* _What you are asked to do_: Please output the data below exactly as given, starting at its first line and stopping after the line that contains "Ler mais... (25, 460)".

* _Saved entries_:

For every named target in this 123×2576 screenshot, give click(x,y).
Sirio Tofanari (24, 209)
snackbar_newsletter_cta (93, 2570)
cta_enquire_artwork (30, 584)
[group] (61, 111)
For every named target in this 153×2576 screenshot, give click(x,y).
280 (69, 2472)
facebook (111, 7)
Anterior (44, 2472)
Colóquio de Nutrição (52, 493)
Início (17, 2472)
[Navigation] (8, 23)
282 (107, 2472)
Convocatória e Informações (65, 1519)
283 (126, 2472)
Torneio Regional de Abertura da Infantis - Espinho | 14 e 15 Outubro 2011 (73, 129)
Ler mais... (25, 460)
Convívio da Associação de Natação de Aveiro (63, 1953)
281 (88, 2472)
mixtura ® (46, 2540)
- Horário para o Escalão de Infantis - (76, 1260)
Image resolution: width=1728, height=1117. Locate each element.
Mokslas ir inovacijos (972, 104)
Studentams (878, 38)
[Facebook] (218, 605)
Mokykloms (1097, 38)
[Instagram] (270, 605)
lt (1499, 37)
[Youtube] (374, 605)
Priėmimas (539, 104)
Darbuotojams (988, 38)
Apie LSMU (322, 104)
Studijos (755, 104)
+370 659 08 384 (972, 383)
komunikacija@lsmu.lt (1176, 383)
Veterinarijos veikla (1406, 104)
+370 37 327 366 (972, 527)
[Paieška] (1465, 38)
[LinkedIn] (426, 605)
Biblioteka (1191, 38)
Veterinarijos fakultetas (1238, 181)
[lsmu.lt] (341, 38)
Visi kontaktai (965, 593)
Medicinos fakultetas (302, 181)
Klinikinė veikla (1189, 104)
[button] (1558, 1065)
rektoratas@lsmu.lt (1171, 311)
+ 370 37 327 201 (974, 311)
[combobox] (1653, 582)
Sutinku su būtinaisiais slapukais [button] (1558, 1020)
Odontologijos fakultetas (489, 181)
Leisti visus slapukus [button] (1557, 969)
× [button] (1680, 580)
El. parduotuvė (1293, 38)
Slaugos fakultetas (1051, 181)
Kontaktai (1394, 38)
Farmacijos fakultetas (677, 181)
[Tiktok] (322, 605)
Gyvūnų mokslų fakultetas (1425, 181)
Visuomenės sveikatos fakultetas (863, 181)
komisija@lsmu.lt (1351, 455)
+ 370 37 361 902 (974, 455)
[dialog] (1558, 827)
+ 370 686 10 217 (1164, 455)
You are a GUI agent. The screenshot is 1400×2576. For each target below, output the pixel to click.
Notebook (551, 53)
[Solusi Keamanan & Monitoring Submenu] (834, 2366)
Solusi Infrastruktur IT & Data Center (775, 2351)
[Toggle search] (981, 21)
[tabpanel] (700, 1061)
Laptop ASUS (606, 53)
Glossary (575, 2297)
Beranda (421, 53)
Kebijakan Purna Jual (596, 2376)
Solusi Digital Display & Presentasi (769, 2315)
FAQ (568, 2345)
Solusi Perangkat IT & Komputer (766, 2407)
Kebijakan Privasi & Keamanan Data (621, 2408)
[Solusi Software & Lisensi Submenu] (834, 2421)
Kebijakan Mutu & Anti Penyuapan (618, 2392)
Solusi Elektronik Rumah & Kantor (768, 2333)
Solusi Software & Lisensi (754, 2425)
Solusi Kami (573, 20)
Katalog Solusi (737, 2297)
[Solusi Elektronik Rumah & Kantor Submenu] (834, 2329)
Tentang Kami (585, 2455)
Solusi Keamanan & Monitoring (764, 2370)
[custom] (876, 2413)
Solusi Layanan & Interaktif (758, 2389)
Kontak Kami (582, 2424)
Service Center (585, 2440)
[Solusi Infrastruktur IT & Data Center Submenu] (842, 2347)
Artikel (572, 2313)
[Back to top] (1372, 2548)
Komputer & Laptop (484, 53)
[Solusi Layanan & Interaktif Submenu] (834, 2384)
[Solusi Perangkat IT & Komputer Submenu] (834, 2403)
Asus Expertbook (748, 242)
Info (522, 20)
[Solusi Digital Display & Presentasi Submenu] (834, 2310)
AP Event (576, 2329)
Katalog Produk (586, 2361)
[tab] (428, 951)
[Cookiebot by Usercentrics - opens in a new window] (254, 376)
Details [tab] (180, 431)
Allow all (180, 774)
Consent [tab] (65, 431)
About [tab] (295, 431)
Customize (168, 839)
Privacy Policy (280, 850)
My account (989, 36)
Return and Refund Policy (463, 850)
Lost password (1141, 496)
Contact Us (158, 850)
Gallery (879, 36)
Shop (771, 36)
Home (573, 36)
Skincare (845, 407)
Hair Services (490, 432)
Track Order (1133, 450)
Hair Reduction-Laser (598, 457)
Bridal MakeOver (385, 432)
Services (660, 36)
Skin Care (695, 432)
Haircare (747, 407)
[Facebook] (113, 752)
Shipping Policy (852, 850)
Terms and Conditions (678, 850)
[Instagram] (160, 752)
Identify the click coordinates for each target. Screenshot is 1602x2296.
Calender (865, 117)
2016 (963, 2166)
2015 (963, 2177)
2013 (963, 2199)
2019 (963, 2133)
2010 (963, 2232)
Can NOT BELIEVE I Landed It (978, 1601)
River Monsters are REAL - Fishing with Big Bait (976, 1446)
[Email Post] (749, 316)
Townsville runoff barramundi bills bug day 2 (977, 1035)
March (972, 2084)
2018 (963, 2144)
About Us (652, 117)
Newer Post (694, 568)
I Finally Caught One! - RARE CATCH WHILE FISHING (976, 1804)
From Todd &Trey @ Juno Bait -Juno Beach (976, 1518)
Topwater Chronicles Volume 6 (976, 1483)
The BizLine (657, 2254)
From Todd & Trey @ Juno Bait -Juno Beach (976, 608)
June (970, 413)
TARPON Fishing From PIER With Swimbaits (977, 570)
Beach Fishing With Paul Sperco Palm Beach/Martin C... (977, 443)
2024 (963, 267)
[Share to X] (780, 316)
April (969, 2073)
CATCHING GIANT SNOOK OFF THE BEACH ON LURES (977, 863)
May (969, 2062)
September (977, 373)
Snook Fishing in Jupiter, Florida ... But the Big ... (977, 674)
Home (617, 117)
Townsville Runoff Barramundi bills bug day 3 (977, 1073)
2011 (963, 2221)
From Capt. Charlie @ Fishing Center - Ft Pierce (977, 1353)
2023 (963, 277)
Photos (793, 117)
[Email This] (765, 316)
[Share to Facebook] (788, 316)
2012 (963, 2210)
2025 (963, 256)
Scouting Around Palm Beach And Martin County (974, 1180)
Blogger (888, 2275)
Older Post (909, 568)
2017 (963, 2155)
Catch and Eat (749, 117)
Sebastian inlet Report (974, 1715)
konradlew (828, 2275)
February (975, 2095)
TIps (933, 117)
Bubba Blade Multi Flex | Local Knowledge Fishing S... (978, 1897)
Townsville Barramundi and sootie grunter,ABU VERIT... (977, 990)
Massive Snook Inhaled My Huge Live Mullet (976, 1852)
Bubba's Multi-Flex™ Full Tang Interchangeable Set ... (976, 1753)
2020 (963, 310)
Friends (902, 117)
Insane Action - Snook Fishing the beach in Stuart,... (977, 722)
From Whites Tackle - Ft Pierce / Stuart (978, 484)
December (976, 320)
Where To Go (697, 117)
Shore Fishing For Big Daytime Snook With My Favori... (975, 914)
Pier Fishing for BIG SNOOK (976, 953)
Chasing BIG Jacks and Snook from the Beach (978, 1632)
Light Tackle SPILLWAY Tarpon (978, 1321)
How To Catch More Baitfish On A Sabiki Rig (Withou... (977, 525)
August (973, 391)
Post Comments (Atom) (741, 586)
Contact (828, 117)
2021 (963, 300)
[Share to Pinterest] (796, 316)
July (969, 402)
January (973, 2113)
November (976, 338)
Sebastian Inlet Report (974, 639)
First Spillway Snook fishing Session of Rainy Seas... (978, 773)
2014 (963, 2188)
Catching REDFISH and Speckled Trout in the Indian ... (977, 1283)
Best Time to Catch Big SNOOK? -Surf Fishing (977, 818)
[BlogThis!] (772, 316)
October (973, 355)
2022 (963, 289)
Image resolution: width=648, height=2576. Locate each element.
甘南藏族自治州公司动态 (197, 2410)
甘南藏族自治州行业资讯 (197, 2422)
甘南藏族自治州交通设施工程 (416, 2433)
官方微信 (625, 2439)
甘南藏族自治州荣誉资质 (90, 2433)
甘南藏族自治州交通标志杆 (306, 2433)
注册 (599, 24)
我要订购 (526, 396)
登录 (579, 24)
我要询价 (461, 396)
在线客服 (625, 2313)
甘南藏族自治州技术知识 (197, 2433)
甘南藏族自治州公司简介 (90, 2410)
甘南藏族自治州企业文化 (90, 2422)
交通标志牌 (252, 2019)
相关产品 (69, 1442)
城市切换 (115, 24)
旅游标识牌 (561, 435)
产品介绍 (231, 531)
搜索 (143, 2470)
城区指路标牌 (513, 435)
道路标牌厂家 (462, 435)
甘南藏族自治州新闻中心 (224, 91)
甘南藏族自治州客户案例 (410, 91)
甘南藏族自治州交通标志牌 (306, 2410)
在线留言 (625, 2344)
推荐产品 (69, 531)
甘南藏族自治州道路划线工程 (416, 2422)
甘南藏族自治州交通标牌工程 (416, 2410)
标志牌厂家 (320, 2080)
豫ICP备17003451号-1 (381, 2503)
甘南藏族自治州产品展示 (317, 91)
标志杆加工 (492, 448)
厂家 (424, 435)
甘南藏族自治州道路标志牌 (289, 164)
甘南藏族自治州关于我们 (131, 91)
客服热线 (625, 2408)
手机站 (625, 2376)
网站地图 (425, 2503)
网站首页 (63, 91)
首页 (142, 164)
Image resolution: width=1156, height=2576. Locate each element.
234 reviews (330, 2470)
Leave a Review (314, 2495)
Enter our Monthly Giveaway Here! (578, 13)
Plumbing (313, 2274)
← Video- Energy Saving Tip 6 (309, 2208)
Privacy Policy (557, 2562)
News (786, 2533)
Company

* _Result of the task_:
For every named target in this 123×2576 screenshot, give click(x,y).
Sirio Tofanari (24, 209)
snackbar_newsletter_cta (93, 2570)
cta_enquire_artwork (30, 584)
[group] (61, 111)
For every named target in this 153×2576 screenshot, give click(x,y).
280 (69, 2472)
facebook (111, 7)
Anterior (44, 2472)
Colóquio de Nutrição (52, 493)
Início (17, 2472)
[Navigation] (8, 23)
282 (107, 2472)
Convocatória e Informações (65, 1519)
283 (126, 2472)
Torneio Regional de Abertura da Infantis - Espinho | 14 e 15 Outubro 2011 (73, 129)
Ler mais... (25, 460)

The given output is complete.